> **EXERCISE GOAL**: Write out each line exactly, starting with the one containing "Viewport: 931px width, 436px height." and stopping after the last line of the listing below.

> **DATA RECORDS**:

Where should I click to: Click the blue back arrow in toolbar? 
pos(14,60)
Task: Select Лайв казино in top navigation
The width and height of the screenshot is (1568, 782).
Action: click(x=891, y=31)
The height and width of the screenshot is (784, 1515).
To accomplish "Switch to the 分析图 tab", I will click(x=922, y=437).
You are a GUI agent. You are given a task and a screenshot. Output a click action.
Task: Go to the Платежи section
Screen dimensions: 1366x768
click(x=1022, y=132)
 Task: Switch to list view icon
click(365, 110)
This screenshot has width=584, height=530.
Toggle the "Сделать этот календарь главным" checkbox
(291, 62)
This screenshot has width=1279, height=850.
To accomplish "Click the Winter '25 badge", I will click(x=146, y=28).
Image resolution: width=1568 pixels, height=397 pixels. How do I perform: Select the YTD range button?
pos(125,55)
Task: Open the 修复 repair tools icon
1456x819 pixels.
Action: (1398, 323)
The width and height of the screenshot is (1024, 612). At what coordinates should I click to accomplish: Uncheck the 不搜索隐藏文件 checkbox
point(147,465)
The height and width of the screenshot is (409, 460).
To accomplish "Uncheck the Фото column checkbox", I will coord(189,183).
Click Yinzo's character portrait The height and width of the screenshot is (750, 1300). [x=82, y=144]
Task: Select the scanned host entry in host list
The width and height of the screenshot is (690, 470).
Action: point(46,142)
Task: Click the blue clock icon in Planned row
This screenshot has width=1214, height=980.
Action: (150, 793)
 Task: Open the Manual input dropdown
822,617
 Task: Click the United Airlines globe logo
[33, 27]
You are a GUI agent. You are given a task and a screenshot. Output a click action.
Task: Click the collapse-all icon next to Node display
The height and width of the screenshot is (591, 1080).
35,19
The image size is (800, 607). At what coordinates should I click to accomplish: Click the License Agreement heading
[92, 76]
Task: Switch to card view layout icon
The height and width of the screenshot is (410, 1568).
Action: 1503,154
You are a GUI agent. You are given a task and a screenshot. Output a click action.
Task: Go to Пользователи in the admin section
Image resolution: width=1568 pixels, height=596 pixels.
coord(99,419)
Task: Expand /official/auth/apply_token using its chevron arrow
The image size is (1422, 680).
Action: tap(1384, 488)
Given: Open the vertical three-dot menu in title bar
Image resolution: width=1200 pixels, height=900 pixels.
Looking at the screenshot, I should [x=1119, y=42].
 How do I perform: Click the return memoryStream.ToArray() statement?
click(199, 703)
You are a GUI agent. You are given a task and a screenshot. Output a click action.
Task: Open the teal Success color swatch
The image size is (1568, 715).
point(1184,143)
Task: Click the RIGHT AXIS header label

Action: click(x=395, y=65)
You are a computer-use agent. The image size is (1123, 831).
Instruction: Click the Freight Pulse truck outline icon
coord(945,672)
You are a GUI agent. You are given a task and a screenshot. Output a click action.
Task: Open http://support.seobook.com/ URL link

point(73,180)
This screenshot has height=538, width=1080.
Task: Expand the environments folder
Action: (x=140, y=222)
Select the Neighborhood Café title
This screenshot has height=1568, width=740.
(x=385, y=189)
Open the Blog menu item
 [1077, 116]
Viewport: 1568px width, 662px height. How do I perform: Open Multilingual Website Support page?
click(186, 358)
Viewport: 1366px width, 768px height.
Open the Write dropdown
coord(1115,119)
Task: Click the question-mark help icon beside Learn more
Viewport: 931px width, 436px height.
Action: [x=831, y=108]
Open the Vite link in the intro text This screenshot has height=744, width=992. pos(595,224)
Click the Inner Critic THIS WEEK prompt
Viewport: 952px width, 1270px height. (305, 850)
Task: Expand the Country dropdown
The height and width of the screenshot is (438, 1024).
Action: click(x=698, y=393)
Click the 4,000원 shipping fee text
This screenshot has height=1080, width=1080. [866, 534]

> **RESPONSE AREA**:
Viewport: 931px width, 436px height.
Action: [x=831, y=108]
Open the Vite link in the intro text This screenshot has height=744, width=992. pos(595,224)
Click the Inner Critic THIS WEEK prompt
Viewport: 952px width, 1270px height. (305, 850)
Task: Expand the Country dropdown
The height and width of the screenshot is (438, 1024).
Action: click(x=698, y=393)
Click the 4,000원 shipping fee text
This screenshot has height=1080, width=1080. [866, 534]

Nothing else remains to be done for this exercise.